§ Task to complete:
Can you copy the listing below verbatim, from the line holding "I will point(703,462)." through the line holding "will pyautogui.click(x=585, y=31).", both included?
##############################
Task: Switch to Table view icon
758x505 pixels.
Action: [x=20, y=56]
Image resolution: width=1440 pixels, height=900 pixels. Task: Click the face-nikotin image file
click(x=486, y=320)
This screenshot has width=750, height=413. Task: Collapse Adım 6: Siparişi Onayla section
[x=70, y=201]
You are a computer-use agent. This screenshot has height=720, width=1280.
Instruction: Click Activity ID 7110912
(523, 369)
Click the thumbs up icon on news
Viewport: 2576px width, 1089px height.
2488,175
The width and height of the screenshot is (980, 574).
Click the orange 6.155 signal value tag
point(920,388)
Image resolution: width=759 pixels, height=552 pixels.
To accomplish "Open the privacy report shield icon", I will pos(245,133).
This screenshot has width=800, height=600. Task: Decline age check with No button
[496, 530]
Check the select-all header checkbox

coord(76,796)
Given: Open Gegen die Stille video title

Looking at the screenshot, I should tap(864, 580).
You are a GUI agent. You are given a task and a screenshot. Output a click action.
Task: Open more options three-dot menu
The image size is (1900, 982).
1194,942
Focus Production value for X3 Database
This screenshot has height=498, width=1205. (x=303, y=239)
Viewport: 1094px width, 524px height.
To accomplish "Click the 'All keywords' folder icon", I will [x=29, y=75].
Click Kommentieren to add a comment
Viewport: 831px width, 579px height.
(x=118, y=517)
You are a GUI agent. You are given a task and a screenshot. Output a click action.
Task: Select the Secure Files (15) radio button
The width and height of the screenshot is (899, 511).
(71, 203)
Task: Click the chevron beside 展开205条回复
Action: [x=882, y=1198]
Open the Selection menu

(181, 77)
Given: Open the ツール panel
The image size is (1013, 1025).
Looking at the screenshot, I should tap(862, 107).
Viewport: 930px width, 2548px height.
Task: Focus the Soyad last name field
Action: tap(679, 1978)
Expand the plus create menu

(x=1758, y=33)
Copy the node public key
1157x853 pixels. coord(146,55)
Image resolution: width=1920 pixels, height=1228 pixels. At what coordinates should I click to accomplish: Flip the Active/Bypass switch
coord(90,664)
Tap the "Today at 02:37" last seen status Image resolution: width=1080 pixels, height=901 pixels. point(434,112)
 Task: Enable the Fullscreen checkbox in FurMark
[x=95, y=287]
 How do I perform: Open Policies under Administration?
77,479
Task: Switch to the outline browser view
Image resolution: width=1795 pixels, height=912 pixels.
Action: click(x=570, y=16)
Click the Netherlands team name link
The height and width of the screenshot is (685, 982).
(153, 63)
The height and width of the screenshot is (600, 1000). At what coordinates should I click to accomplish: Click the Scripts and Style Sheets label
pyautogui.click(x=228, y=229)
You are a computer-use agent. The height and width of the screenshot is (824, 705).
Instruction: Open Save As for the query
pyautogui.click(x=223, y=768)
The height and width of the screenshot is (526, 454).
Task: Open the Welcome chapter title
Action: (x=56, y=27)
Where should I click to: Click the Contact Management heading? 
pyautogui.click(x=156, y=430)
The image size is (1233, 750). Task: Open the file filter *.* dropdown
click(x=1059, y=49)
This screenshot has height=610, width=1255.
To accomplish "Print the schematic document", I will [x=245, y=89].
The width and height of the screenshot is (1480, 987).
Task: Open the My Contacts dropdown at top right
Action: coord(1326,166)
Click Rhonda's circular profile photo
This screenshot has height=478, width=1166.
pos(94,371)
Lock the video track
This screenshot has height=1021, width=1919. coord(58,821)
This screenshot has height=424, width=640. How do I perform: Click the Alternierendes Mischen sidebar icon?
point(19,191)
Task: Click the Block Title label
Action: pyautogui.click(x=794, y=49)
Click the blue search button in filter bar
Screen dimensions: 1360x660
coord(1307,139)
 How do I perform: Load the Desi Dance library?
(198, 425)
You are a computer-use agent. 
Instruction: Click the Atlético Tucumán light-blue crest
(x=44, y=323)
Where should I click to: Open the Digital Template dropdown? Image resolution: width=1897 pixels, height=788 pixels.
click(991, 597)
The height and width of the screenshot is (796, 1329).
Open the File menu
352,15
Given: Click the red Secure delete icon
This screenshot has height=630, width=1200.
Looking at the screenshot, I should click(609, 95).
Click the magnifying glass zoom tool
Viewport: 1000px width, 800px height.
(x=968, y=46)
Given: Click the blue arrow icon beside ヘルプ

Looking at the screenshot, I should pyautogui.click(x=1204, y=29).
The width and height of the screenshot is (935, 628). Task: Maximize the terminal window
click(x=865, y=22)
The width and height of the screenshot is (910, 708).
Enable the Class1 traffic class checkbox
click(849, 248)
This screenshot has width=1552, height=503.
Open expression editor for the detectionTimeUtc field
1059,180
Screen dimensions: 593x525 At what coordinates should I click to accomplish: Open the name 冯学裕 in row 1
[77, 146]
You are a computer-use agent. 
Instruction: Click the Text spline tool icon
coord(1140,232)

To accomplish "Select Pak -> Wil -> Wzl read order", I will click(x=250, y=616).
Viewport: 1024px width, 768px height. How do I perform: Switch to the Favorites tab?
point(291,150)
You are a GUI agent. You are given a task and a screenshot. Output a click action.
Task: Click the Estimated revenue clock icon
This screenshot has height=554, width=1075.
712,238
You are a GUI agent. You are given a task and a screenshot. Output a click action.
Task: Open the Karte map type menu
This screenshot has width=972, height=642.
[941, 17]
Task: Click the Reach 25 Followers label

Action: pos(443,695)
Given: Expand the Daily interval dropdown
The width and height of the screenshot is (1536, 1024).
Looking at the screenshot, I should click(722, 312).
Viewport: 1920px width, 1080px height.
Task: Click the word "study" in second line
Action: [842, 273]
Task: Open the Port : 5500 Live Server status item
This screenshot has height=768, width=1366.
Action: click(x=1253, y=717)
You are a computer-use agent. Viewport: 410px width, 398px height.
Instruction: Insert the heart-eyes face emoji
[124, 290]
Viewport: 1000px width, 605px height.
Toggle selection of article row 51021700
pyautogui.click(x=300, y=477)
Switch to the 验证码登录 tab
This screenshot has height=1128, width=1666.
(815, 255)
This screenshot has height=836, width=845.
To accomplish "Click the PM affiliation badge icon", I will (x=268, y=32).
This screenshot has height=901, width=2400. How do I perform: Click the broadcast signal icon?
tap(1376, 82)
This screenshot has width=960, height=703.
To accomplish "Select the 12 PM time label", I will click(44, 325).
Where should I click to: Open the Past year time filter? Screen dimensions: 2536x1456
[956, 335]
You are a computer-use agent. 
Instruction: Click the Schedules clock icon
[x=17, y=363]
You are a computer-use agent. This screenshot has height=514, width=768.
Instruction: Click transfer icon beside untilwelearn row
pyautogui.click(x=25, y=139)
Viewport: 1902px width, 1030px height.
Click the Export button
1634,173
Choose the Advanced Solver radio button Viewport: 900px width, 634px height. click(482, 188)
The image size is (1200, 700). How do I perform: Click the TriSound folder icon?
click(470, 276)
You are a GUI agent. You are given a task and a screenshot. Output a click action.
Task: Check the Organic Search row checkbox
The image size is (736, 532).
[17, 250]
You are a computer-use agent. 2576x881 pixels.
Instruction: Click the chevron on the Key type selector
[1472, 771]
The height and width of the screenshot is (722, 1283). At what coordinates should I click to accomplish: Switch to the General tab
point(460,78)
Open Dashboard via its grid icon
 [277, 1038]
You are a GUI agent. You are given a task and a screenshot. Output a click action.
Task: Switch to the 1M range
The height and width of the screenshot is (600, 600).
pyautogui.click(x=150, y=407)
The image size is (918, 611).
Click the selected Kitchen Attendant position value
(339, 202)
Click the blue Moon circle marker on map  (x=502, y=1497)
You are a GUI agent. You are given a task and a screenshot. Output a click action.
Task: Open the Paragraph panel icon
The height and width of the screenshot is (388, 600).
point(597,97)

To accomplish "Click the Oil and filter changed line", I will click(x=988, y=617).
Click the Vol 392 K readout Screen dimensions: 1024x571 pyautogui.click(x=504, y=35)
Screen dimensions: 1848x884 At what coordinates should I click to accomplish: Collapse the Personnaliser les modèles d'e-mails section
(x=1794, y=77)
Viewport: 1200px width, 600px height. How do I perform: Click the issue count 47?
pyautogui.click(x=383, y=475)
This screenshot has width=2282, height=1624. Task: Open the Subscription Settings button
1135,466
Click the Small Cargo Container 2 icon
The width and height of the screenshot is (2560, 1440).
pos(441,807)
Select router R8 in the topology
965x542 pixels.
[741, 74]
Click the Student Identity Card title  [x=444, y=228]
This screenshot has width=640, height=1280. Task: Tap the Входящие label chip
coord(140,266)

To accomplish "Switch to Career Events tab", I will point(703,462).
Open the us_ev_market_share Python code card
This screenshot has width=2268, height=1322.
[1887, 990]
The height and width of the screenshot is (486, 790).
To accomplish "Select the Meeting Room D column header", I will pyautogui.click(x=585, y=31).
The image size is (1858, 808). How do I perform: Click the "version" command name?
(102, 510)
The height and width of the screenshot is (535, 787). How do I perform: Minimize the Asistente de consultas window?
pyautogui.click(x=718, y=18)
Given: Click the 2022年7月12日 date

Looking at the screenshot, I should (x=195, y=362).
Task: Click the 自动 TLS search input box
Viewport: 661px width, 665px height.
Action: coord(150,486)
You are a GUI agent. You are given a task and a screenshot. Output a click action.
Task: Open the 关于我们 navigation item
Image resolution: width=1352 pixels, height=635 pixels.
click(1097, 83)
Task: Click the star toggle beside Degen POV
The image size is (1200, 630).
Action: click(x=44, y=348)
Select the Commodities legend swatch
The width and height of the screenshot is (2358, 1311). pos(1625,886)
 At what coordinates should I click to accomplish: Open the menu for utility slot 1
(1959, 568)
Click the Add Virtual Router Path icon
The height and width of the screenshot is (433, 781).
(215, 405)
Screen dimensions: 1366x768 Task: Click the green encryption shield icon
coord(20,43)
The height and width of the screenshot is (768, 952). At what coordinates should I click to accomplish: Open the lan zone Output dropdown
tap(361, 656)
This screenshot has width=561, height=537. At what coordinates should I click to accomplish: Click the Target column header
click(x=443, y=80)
##############################
§ Solution to this task:
To accomplish "Switch to Career Events tab", I will point(703,462).
Open the us_ev_market_share Python code card
This screenshot has width=2268, height=1322.
[1887, 990]
The height and width of the screenshot is (486, 790).
To accomplish "Select the Meeting Room D column header", I will pyautogui.click(x=585, y=31).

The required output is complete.